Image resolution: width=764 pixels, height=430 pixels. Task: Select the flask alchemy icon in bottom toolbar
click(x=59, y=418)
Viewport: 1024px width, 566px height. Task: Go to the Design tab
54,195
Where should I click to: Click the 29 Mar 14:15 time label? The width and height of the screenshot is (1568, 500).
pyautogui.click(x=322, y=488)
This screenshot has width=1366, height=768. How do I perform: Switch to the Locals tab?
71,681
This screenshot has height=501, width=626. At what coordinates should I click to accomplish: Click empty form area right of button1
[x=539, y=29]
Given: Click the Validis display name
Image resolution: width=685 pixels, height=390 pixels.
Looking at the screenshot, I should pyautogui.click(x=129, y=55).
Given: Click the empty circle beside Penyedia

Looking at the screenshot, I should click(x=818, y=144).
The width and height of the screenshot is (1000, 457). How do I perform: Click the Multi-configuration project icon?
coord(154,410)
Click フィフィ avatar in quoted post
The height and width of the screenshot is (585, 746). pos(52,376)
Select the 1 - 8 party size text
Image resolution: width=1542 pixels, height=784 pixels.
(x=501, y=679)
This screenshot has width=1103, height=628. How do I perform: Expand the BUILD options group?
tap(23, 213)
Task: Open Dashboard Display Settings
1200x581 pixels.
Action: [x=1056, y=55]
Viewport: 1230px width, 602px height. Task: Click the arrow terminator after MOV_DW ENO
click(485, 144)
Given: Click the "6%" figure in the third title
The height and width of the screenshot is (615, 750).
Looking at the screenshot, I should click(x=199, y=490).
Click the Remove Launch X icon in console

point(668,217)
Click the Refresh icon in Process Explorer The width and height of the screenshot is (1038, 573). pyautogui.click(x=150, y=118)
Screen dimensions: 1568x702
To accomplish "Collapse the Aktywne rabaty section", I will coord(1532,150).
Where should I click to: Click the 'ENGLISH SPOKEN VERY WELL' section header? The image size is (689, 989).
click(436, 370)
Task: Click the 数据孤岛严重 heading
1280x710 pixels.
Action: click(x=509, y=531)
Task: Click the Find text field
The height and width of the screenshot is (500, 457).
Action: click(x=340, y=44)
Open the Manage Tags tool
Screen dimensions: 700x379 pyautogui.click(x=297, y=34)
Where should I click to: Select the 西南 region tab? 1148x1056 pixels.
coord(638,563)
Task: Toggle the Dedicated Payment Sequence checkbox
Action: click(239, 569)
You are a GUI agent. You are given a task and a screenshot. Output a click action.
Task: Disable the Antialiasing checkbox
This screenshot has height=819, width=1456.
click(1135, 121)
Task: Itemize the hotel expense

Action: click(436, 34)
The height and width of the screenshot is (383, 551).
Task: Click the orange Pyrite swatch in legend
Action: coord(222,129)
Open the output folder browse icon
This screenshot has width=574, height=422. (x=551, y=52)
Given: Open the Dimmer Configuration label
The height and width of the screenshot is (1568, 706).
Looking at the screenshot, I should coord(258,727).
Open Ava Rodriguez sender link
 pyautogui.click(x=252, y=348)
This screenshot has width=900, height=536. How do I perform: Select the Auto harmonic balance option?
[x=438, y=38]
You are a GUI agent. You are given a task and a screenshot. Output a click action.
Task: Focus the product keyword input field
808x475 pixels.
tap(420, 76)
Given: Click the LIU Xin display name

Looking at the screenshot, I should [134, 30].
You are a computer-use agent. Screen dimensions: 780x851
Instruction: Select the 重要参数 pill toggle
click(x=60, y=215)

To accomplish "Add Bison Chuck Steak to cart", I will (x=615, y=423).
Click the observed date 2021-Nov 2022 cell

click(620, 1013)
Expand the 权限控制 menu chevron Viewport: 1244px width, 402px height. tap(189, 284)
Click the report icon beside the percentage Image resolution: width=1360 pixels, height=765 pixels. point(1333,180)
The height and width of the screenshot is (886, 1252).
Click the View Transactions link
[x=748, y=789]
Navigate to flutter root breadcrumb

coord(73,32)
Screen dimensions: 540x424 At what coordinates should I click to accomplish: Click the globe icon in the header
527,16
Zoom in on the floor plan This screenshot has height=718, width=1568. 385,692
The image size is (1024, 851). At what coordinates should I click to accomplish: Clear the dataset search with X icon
- - - -
ASSIGNMENT: The required output is every line above from the one with "Where should I click to: Click the 'ENGLISH" down to the one with "Click the report", restated word for word, ends included.

TASK OUTPUT:
Where should I click to: Click the 'ENGLISH SPOKEN VERY WELL' section header? The image size is (689, 989).
click(436, 370)
Task: Click the 数据孤岛严重 heading
1280x710 pixels.
Action: click(x=509, y=531)
Task: Click the Find text field
The height and width of the screenshot is (500, 457).
Action: click(x=340, y=44)
Open the Manage Tags tool
Screen dimensions: 700x379 pyautogui.click(x=297, y=34)
Where should I click to: Select the 西南 region tab? 1148x1056 pixels.
coord(638,563)
Task: Toggle the Dedicated Payment Sequence checkbox
Action: click(239, 569)
You are a GUI agent. You are given a task and a screenshot. Output a click action.
Task: Disable the Antialiasing checkbox
This screenshot has height=819, width=1456.
click(1135, 121)
Task: Itemize the hotel expense

Action: click(436, 34)
The height and width of the screenshot is (383, 551).
Task: Click the orange Pyrite swatch in legend
Action: coord(222,129)
Open the output folder browse icon
This screenshot has width=574, height=422. (x=551, y=52)
Given: Open the Dimmer Configuration label
The height and width of the screenshot is (1568, 706).
Looking at the screenshot, I should coord(258,727).
Open Ava Rodriguez sender link
 pyautogui.click(x=252, y=348)
This screenshot has width=900, height=536. How do I perform: Select the Auto harmonic balance option?
[x=438, y=38]
You are a GUI agent. You are given a task and a screenshot. Output a click action.
Task: Focus the product keyword input field
808x475 pixels.
tap(420, 76)
Given: Click the LIU Xin display name

Looking at the screenshot, I should [134, 30].
You are a computer-use agent. Screen dimensions: 780x851
Instruction: Select the 重要参数 pill toggle
click(x=60, y=215)

To accomplish "Add Bison Chuck Steak to cart", I will (x=615, y=423).
Click the observed date 2021-Nov 2022 cell

click(620, 1013)
Expand the 权限控制 menu chevron Viewport: 1244px width, 402px height. tap(189, 284)
Click the report icon beside the percentage Image resolution: width=1360 pixels, height=765 pixels. point(1333,180)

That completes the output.